Although towable revenue was lower than 2022, Hughes said revenues were 36.6% higher than 2019’s fiscal second quarter and 20.8% higher than 2020’s fiscal second quarter.
“We are confident the long-tail impact of our record growth period will continue to propel Winnebago Industries for years to come,” Hughes said, “even as the environment normalizes and sets up tough year-over-year comparisons.”
Company President and CEO Mike Happe said Winnebago was working closely with dealers to maintain appropriate inventory levels and product mix. He said the amount of 2022 model year RVs still on dealers’ lots was “not unhealthy,” although the total is heavier in some places than the company would like.
Happe said Winnebago would not introduce 2024 model year RVs until late summer, although the manufacturer would start discussing 2024 models with dealers earlier.
“Our model year ’24 timing is still a little way off,” he said, “which is good because it gives us some more time to allow the dealers to focus on that model year ’22 and ’23 inventory.”
Motorized RVs increased shipments in the fiscal second quarter. Happe credited Newmar for providing a better production cadence to refill dealers lots. He said Winnebago brand Type C motorhomes have seen “some nice retail momentum,” particularly with the Ekko, View and Navion models.
“That has allowed us to ship some more inventory to the dealers behind those strong retail sales,” he said, “in order to make sure that they continue to have enough on those particular brands.”

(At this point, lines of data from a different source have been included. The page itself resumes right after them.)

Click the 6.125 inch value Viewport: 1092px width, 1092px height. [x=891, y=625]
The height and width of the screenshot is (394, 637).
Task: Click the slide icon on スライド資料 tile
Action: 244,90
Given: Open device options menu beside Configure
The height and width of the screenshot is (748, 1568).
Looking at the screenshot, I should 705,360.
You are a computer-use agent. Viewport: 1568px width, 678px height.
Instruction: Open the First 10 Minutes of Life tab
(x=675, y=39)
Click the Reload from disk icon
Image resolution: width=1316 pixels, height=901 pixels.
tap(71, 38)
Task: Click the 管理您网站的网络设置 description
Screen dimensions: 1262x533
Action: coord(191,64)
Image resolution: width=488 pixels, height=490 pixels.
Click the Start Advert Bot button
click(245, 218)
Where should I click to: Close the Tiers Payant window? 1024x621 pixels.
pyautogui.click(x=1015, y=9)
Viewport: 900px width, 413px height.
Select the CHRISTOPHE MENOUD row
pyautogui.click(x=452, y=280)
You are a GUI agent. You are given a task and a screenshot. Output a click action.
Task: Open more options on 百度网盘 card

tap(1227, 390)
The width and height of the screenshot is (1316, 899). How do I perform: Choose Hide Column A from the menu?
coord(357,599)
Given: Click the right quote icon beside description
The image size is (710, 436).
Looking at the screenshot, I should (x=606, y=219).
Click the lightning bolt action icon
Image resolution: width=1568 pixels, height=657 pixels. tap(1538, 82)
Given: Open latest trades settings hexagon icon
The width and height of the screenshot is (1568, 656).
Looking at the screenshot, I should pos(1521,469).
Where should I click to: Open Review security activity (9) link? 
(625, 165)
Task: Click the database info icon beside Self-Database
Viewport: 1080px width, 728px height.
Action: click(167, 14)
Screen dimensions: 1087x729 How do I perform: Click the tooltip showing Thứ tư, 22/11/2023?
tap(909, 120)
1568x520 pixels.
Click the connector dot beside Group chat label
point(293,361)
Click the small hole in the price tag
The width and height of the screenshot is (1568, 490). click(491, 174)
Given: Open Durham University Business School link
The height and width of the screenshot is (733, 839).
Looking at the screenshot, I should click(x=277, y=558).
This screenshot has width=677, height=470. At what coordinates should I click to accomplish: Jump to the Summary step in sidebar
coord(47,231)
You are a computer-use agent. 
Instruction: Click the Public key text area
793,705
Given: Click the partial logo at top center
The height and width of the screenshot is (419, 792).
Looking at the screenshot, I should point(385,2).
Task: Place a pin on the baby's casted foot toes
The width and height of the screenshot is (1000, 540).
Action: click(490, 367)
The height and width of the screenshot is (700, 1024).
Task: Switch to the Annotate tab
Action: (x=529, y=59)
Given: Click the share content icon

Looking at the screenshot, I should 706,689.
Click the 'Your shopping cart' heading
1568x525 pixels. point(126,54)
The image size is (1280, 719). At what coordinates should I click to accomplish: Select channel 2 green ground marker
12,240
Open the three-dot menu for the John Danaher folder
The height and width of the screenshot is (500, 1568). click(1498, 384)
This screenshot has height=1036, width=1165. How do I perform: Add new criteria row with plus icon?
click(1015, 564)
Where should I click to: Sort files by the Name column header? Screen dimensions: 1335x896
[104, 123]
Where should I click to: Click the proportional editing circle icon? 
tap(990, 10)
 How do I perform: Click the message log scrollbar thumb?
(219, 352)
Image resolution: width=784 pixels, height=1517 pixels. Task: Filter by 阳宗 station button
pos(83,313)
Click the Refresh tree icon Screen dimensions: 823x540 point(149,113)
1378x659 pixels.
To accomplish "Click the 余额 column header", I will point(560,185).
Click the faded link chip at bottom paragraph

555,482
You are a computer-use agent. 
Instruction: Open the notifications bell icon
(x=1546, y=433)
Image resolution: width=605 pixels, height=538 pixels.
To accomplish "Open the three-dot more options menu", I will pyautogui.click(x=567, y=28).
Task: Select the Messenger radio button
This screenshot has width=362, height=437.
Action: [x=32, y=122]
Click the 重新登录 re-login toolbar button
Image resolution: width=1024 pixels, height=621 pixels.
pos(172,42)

Backlogs in towable and motorized RVs dropped significantly from levels in 2022’s fiscal second quarter. The towable backlog fell 85.1% and motorized backlog dropped 60.6%. Happe said some of the decline was attributable to dealer order cancellations.
“We had produced units that the dealers had ordered from us that they subsequently canceled,” Happe said. “When that happens and we end up with open inventory on our lots, we will work in a careful, intentional and smart way to place that in the field. … A unit has a significantly better chance of retailing when it is on a dealer lot than if it is on a manufacturer’s lot, and so in Q2, you certainly saw us deal with some of that open inventory.”